如今跳出牢笼,站在最高的学府之巅,看过了大千天地、人来人往,
他才后知后觉发现——
这辈子再也遇不到第二个林疏。
这份醒悟来得太迟,太钝,太磨人。
他开始控制不住地去打探她的消息。
从江驰的朋友圈、从老同学的闲谈、从高中班级的旧动态里,一点点拼凑她的近况。
越拼凑,越心慌。
越了解,越后悔。
他看到林疏参加校级辩论赛,从容答辩,逻辑锋利,气场全开,赢得满堂掌声。
他看到她拿下校级一等奖学金,榜单榜首,名字耀眼夺目。
他看到她加入核心科研团队,跟着导师做课题,前途清晰坦荡。
曾经那个温柔怯懦、遇事隐忍的小姑娘,
短短数月,已经活成了耀眼、独立、强大、无需任何人庇护的模样。
她一路向上,一路盛开,彻底走出了泥泞压抑的高三,彻底告别了那段满是委屈的过往。
最残忍的是——
她的新生里,再也没有给他留任何位置。
沈砚翻遍了所有社交平台,发现林疏清空了所有高中动态。
没有留恋,没有感慨,没有遗憾。
她像是把高三、把泮水、把他,干干净净、彻彻底底从人生里摘除了。
他第一次生出浓烈的不甘。
他以为的放手成全,是互不耽误、各自顶峰相见。
可现实是——
他还停在原地回望过去,
她早已奔赴山海,再不回头。
江驰看穿了他日渐反常的沉默与走神,某次闲聊忍不住直白戳破:
“沈砚,你是不是后悔了?”
沈砚指尖骤然僵住,屏幕的光映在眼底,晦暗不明。
良久,他低声哑着嗓子,第一次承认自己的错:
“有点。”
“我以前太蠢了。”
少年时心高气傲,眼里只有前程万里、远方山海。
以为情爱轻浅、转瞬即逝,以为放手是理智、是成熟、是最优解。
直到失去,直到落差丛生,直到孤寂入骨,
他才懂——
前途再璀璨,也填不满心里空掉的那一块。而南方的南城大学,四季温润,岁月温柔。
林疏的生活,干净、规律、极度向上。
她不是刻意遗忘,是真的没时间回头。
每天满课、科研、竞赛、论文、英语打磨,日程排得密不透风。
优秀的人扎堆的环境里,人人向前,无人沉溺过往。
偶尔苏晚提起沈砚,提起他在京大的压力、他时常沉默怅然、他四处打探她消息的事。
林疏只是淡淡一笑,
“都过去了。”
四个字,轻得没有一丝波澜。
她不恨、不怨。
只是她还有些遗憾
高三那场无疾而终的心动,那场被迫分开的遗憾,那场南北殊途的告别。
可她如今三观开阔,眼界高远,见过更广阔的世界,结识了更优秀的同辈。
回头再看十七岁的拉扯与难过,只觉得稚嫩、狭隘、不值一提。
她的优秀,是真的彻底翻篇。
她甚至偶尔会偷偷的想,她为什么不能在清醒一点。
是了,她依旧喜欢着沈砚,年少时这么多年的陪伴和包容怎么会这么轻易忘记。
但现实是两个人都需要更优秀,只是沈砚他太自负了,他以为他离开林疏,在高三学习期间会有更好的成绩。

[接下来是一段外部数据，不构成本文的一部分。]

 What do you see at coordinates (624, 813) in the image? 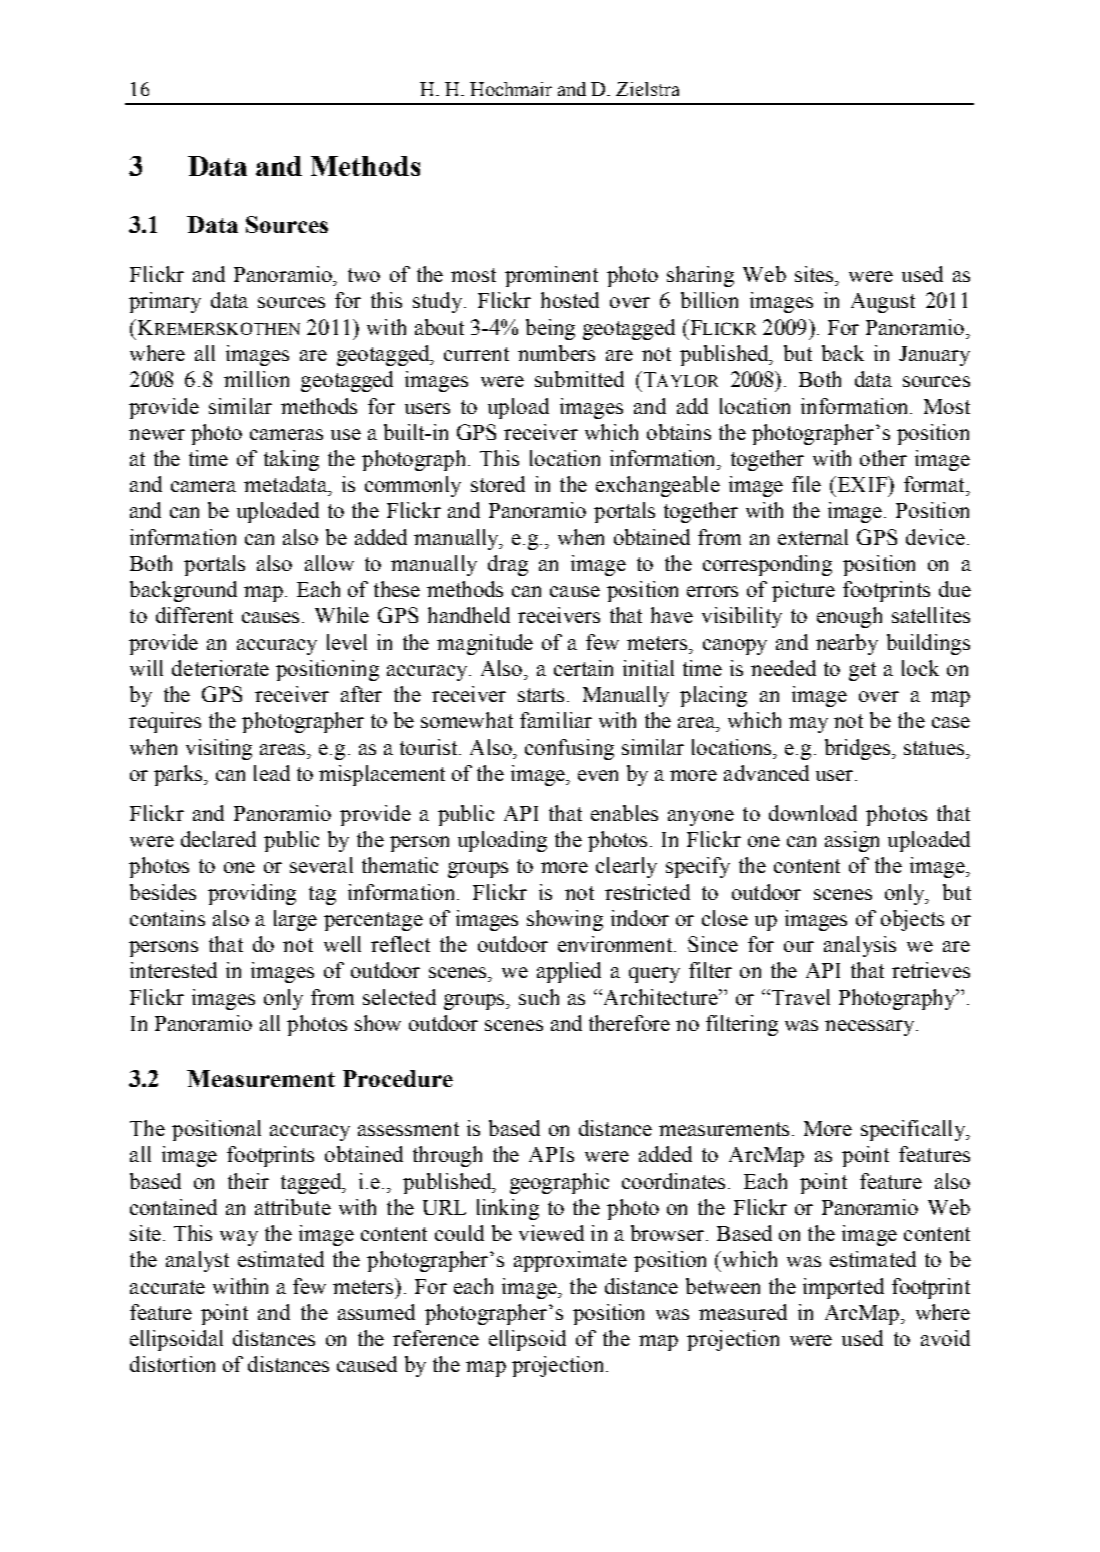
I see `enables` at bounding box center [624, 813].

可他忘记了他一次次看向林疏的眼神,忘记了每次转身时不经意的一瞥。
可林疏却依然在刻苦的学习,她靠着自己的努力,摆脱了情爱的束缚,也或许是因为太过痛苦她想转移注意力。
谁也不知道她到底是怎么想的。
唯一不可置疑的是沈砚的放弃,最终成全了最好的她。
十一月,初冬初至。
京城落了第一场小雪。
细碎白雪落在京大的屋檐、树梢、操场,清冷孤寂。
沈砚站在宿舍阳台,看着漫天飞雪,骤然想起泮水那年的初雪。
想起雪地里遥遥相望的两人。
想起她当时眼底的寒凉与落寞。
想起他当初的沉默与克制。
心口密密麻麻的疼,前所未有。
他终于忍不住,鼓起勇气,点开了那个存了很久、却从未敢打扰的对话框。
页面干净空白,停留在高三毕业那天。
他指尖悬在屏幕上方,反复起落,编辑、删除、再编辑。
想问她过得好不好。
想说一句对不起。
想为当年的年少无知、自以为是、狠心放手,郑重道歉。
可最后,全部删掉。
他不敢。
他深知——
如今的他,早已没有资格闯入她闪闪发光的人生。